Motivational interviewing by peer outreach workers: A pilot randomized clinical trial to retain adolescents and young adults in HIV care

TitleMotivational interviewing by peer outreach workers: A pilot randomized clinical trial to retain adolescents and young adults in HIV care
Publication TypeJournal Article
Year of Publication2009
AuthorsNaar-King, S, Outlaw, A, Green-Jones, M, Wright, K, Parsons, JT
JournalAIDS Care
Volume21
Pagination868-873
Date PublishedJul
Publication Languageeng
ISBN Number1360-0451 (Electronic)0954-0121 (Linking)
Accession Number20024744
KeywordsAdolescent, Adult, Analysis of Variance, Clinical Competence/*standards, Community Health Aides/education/standards, Female, HIV Infections/*psychology, Home Care Services/organization & administration/standards, Humans, Inservice Training, Interview, Psychological/*standards, Outcome Assessment (Health Care)/*statistics & numerical data, Patient Acceptance of Health Care/*statistics & numerical data, Pilot Projects, Primary Health Care, Professional-Patient Relations, Young Adult
Abstract

Youth living with HIV (YLH) are at particularly high risk for poor retention in HIV primary care. This study utilized Motivational Interviewing (MI) to improve youth retention in primary care and compared the fidelity and outcomes of peer outreach workers (POW) to masters level staff (MLS). Eighty-seven YLH were randomized to receive two MI sessions from POW or MLS. YLH were aged 16-29 and 92% were African American. Thirty-seven audiotaped sessions were coded with the Motivational Interviewing Treatment Integrity (MITI) coding system. Retention in care was assessed by review of medical records. POW had higher fidelity on two MITI scales, and did not differ from MLS on remaining three scales.

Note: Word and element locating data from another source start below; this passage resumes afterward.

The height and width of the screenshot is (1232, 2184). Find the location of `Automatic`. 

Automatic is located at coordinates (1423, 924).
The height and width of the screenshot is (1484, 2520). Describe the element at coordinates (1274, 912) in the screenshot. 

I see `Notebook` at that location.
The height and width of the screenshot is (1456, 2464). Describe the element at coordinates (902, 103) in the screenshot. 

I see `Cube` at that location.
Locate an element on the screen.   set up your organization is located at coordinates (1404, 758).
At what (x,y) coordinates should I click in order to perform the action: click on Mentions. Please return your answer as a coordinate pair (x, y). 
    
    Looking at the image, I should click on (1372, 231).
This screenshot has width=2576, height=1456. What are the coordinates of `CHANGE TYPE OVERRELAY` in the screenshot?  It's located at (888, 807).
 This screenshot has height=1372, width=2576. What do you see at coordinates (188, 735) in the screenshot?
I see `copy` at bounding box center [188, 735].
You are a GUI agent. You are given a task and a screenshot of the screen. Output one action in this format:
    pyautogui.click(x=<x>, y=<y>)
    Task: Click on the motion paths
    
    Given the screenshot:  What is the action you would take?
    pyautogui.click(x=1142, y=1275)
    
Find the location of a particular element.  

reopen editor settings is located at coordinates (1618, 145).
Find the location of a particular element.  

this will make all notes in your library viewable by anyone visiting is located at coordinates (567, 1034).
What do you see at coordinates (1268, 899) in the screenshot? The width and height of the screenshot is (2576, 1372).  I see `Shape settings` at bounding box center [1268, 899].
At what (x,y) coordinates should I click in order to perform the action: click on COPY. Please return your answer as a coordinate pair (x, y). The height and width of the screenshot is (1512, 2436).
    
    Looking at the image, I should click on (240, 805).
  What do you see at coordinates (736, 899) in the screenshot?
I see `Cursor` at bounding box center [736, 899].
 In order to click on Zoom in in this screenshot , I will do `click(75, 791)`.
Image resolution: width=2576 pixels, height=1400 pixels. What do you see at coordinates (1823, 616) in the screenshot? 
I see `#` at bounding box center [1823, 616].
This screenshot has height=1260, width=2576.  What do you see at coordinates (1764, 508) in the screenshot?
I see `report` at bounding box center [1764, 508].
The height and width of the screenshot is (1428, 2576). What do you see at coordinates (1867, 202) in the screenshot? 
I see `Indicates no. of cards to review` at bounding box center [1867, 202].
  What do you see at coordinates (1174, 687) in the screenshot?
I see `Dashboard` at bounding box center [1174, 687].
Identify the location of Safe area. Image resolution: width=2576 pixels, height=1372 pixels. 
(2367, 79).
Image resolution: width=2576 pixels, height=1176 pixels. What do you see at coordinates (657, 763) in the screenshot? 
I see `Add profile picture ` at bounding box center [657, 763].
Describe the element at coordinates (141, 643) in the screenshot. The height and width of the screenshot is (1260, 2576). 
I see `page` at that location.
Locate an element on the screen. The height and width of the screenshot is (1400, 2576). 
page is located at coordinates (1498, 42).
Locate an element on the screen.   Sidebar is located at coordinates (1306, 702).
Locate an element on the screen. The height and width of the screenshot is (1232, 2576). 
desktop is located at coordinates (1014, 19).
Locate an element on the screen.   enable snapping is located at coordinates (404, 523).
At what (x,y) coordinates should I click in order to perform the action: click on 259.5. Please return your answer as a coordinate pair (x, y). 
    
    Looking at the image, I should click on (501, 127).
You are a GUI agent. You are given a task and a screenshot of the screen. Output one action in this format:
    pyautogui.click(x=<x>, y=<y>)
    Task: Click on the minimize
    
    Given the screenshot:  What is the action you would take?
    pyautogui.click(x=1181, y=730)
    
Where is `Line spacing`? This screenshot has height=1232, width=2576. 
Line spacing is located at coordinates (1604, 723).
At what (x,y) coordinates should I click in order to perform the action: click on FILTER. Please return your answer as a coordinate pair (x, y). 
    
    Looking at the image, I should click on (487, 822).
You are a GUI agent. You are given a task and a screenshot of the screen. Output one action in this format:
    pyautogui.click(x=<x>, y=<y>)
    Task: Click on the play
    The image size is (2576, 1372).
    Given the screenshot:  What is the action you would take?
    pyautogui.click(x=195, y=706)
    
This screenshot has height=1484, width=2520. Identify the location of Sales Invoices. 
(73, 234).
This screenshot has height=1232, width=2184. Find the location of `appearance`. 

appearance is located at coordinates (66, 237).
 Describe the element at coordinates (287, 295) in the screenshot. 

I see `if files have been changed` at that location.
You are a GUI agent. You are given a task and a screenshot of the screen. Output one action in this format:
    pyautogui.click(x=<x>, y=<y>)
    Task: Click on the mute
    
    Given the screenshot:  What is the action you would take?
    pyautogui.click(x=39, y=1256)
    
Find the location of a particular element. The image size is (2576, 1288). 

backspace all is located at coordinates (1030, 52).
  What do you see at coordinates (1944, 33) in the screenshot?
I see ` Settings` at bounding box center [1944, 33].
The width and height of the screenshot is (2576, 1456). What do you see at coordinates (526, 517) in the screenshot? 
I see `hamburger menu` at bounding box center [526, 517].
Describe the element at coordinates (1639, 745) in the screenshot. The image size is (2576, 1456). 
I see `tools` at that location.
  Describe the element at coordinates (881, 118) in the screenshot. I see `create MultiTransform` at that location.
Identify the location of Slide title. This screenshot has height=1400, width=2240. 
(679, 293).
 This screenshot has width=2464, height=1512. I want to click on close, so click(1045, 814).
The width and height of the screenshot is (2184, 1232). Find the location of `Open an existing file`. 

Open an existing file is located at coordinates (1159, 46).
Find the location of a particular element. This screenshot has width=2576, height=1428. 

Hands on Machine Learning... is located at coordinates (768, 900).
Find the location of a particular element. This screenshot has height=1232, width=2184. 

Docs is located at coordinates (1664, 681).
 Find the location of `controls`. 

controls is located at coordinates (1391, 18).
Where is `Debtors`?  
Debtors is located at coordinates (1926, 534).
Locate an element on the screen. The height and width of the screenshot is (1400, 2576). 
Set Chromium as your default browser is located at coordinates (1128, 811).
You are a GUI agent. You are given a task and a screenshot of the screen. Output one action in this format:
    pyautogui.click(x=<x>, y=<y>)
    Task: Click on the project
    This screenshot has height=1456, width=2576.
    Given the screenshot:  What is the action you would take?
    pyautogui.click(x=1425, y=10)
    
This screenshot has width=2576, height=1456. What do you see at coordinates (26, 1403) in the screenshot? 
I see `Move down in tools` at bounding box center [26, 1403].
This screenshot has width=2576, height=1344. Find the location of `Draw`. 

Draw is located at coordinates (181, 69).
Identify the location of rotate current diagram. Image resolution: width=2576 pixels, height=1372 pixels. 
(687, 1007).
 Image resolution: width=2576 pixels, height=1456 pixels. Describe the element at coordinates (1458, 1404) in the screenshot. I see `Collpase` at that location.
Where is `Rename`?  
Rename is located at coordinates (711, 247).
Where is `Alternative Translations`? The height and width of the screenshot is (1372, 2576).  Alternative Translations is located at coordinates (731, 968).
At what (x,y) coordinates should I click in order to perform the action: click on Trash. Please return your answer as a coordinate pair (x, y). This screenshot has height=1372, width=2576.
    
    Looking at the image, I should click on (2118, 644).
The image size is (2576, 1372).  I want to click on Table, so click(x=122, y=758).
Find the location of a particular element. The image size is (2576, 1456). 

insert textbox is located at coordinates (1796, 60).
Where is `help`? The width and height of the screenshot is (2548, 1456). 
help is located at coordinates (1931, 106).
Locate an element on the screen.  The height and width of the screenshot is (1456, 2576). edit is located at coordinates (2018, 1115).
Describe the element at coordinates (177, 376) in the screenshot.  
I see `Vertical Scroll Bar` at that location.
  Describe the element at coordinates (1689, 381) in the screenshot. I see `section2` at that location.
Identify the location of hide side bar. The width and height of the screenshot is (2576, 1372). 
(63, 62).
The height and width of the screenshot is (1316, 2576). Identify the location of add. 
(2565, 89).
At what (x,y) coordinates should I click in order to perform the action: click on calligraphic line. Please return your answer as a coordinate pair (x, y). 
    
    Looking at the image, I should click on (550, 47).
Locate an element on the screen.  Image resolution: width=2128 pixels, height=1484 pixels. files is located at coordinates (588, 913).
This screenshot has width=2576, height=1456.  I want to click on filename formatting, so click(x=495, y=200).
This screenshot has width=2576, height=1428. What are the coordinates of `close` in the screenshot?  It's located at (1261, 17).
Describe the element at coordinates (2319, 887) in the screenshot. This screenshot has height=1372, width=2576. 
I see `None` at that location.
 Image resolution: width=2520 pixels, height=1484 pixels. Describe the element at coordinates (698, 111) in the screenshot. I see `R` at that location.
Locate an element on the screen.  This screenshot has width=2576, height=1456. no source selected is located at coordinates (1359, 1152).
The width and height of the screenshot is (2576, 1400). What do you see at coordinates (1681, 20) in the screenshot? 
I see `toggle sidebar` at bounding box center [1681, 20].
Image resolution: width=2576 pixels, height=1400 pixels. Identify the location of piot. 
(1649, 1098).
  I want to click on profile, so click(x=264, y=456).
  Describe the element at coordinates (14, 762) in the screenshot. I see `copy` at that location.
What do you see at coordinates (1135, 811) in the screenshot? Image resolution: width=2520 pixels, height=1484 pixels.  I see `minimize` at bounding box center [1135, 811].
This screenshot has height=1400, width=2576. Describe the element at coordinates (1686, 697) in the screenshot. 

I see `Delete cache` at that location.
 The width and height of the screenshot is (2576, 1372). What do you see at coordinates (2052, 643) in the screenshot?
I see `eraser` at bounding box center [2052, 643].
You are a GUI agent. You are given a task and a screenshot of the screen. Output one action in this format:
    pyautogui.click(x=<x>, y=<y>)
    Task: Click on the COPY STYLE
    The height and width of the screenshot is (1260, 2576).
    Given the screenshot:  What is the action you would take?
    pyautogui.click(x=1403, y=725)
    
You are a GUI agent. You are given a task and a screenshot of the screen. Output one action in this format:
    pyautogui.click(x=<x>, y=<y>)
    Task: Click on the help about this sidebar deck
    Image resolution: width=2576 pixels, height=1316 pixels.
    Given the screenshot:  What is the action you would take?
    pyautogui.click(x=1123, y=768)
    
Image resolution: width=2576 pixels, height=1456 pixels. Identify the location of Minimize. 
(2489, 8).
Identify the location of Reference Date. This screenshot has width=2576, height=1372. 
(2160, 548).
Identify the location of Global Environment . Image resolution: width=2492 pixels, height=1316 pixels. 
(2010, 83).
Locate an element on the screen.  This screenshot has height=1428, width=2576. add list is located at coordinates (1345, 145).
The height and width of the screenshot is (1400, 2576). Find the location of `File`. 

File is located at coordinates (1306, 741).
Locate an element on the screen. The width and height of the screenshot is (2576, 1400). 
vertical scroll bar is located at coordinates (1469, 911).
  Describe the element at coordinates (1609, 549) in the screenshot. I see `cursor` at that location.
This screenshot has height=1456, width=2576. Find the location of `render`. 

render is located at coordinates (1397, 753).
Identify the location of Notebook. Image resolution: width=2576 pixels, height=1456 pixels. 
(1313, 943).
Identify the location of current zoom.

While both groups improved the regularity of primary care appointments, the effect size for POW on retention in care and intervention dose was larger than that of MLS. The results suggest that POW can provide MI with quality comparable to MLS with adequate training and supervision. MI provided by POW to improve retention in health care services may increase the cost-effectiveness of evidence-based practices in urban settings.